**Problem**
Change "Viewport" to "Window" in the records from the line containing "Click the $85.97" through the end of the records, inclusive. Return only those lines, otherwise unaltered.

**Given information**
** begin **

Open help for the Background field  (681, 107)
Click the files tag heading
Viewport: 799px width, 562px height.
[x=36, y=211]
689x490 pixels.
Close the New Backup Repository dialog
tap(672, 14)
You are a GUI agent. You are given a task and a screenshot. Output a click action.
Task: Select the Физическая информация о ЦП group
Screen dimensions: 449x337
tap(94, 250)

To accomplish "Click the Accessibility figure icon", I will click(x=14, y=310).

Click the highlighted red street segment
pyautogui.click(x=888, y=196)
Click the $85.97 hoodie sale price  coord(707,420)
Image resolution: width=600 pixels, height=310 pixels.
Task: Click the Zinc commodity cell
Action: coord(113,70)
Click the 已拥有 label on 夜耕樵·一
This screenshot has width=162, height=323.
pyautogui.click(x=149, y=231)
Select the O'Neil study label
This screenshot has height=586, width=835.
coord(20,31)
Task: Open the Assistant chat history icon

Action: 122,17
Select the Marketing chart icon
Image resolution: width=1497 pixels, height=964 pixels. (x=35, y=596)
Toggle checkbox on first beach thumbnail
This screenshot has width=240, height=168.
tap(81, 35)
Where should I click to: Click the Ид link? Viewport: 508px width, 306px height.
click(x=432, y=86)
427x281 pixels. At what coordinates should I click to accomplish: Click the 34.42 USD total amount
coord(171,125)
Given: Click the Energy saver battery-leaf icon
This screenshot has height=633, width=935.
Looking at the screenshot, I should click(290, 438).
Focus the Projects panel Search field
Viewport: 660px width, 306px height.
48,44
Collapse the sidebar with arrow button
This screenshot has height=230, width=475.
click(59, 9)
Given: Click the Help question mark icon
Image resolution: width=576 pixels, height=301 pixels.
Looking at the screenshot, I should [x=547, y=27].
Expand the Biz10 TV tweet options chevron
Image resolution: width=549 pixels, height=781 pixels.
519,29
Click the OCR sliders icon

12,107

** end **

**Answer to this problem**
Click the $85.97 hoodie sale price  coord(707,420)
Image resolution: width=600 pixels, height=310 pixels.
Task: Click the Zinc commodity cell
Action: coord(113,70)
Click the 已拥有 label on 夜耕樵·一
This screenshot has width=162, height=323.
pyautogui.click(x=149, y=231)
Select the O'Neil study label
This screenshot has height=586, width=835.
coord(20,31)
Task: Open the Assistant chat history icon

Action: 122,17
Select the Marketing chart icon
Image resolution: width=1497 pixels, height=964 pixels. (x=35, y=596)
Toggle checkbox on first beach thumbnail
This screenshot has width=240, height=168.
tap(81, 35)
Where should I click to: Click the Ид link? Window: 508px width, 306px height.
click(x=432, y=86)
427x281 pixels. At what coordinates should I click to accomplish: Click the 34.42 USD total amount
coord(171,125)
Given: Click the Energy saver battery-leaf icon
This screenshot has height=633, width=935.
Looking at the screenshot, I should click(290, 438).
Focus the Projects panel Search field
Window: 660px width, 306px height.
48,44
Collapse the sidebar with arrow button
This screenshot has height=230, width=475.
click(59, 9)
Given: Click the Help question mark icon
Image resolution: width=576 pixels, height=301 pixels.
Looking at the screenshot, I should [x=547, y=27].
Expand the Biz10 TV tweet options chevron
Image resolution: width=549 pixels, height=781 pixels.
519,29
Click the OCR sliders icon

12,107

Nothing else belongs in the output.